GESTELLTE AUFGABE. Zitiere den Bericht über die Konferenz zur Politikverdrossenheit vollständig und wortgetreu.

====== SEITE ======

Konferenz im Abgeordnetenhaus diskutierte Wege aus der Politikverdrossenheit

Gestern fand im Berliner Abgeordnetenhaus diese vierstündige Veranstaltung statt:

TAGUNG ‚BÜRGER UND PARLAMENTE - BÜRGER GEGEN PARLAMENTE ?‘

http://www.parlament-berlin.de/pari/web/wdefault.nsf/vHTML/B01-00622?OpenDocument

 

Eine relativ wichtige Veranstaltung, ausgerichtet  von der Stiftung Zukunft Berlin, der Herbert Quandt-Stiftung und infratest dimap. Beteiligt waren neben dem Berliner Landesparlament zudem die Landtage von Mecklenburg-Vorpommern und Brandenburg.  

Hier das Konferenzprogramm:

http://www.stiftungzukunftberlin.eu/sites/default/files/files/Konferenzprogramm.pdf

Eine Stunde vorher gab es eine Pressekonferenz, auf der infratest-Chef Hilmer auch die Ergebnisse einer interessanten Befragung zum Thema Politikverdrossenheit  vorstellte.

Die Ergebnisse sind hier veröffentlicht:

http://www.infratest-dimap.de/infratest-dimap/kooperationen/konferenz-buerger-und-parlamente-buerger-gegen-parlamente/buerger-fordern-mehr-beteiligung/

Unter den Umfrageergebnissen, die Infratest-Chef Richard Hilmer vorstellte, konnte der Befund, dass 90 Prozent der Bürger die Demokratie für eine gute Regierungsform halten und nur neun Prozent „nicht so gut" sagen, zwar einigermaßen beruhigen. Größere Stimmungsschwankungen gibt es dann bei der Frage danach, ob die Demokratie in Deutschland, speziell in ihrer repräsentativen Verfasstheit,  gut funktioniert. Zufrieden in dieser Hinsicht sind derzeit 56 Prozent der Bürger, 44 Prozent äußern sich unzufrieden. (In 2007 hatten die Unzufriedenen sogar die Mehrheit). Wirklich hellhörig muß die Parlamentarier aber die Antwort auf die Infratest-Frage machen, ob die Bürger mehr für eine „Stärkung der repräsentativen Demokratie" (34 Prozent) oder für eine „Stärkung der direkten Demokratie" (63 Prozent) sind. Hilmer sprach von einer „wachsenden Entfremdung zwischen den Institutionen der repräsentativen Demokratie und den Bürgern".

====== GESAMMELTE DATEN ======

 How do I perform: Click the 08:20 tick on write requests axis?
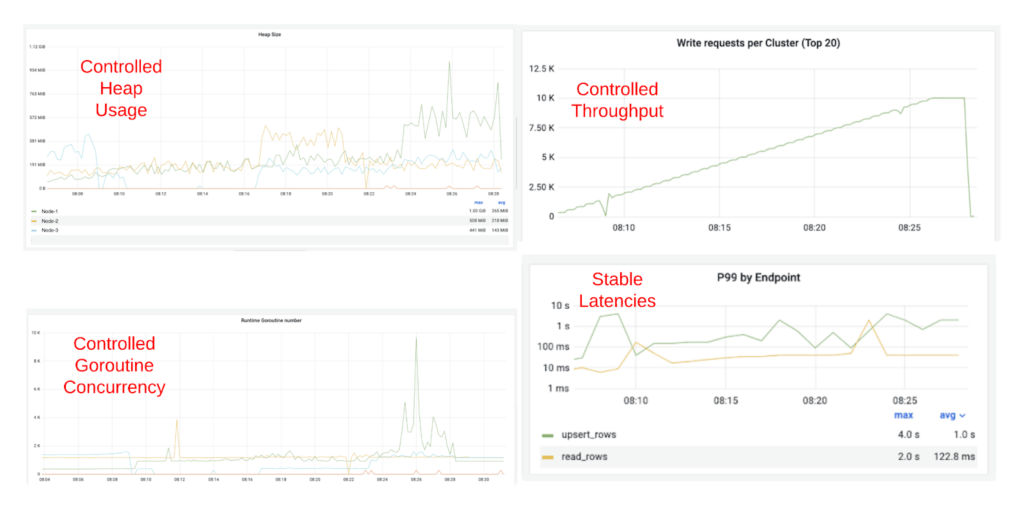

======

ENDGÜLTIGE ANTWORT.
Konferenz im Abgeordnetenhaus diskutierte Wege aus der Politikverdrossenheit

Gestern fand im Berliner Abgeordnetenhaus diese vierstündige Veranstaltung statt:

TAGUNG ‚BÜRGER UND PARLAMENTE - BÜRGER GEGEN PARLAMENTE ?‘

http://www.parlament-berlin.de/pari/web/wdefault.nsf/vHTML/B01-00622?OpenDocument

 

Eine relativ wichtige Veranstaltung, ausgerichtet  von der Stiftung Zukunft Berlin, der Herbert Quandt-Stiftung und infratest dimap. Beteiligt waren neben dem Berliner Landesparlament zudem die Landtage von Mecklenburg-Vorpommern und Brandenburg.  

Hier das Konferenzprogramm:

http://www.stiftungzukunftberlin.eu/sites/default/files/files/Konferenzprogramm.pdf

Eine Stunde vorher gab es eine Pressekonferenz, auf der infratest-Chef Hilmer auch die Ergebnisse einer interessanten Befragung zum Thema Politikverdrossenheit  vorstellte.

Die Ergebnisse sind hier veröffentlicht:

http://www.infratest-dimap.de/infratest-dimap/kooperationen/konferenz-buerger-und-parlamente-buerger-gegen-parlamente/buerger-fordern-mehr-beteiligung/

Unter den Umfrageergebnissen, die Infratest-Chef Richard Hilmer vorstellte, konnte der Befund, dass 90 Prozent der Bürger die Demokratie für eine gute Regierungsform halten und nur neun Prozent „nicht so gut" sagen, zwar einigermaßen beruhigen. Größere Stimmungsschwankungen gibt es dann bei der Frage danach, ob die Demokratie in Deutschland, speziell in ihrer repräsentativen Verfasstheit,  gut funktioniert. Zufrieden in dieser Hinsicht sind derzeit 56 Prozent der Bürger, 44 Prozent äußern sich unzufrieden. (In 2007 hatten die Unzufriedenen sogar die Mehrheit). Wirklich hellhörig muß die Parlamentarier aber die Antwort auf die Infratest-Frage machen, ob die Bürger mehr für eine „Stärkung der repräsentativen Demokratie" (34 Prozent) oder für eine „Stärkung der direkten Demokratie" (63 Prozent) sind. Hilmer sprach von einer „wachsenden Entfremdung zwischen den Institutionen der repräsentativen Demokratie und den Bürgern".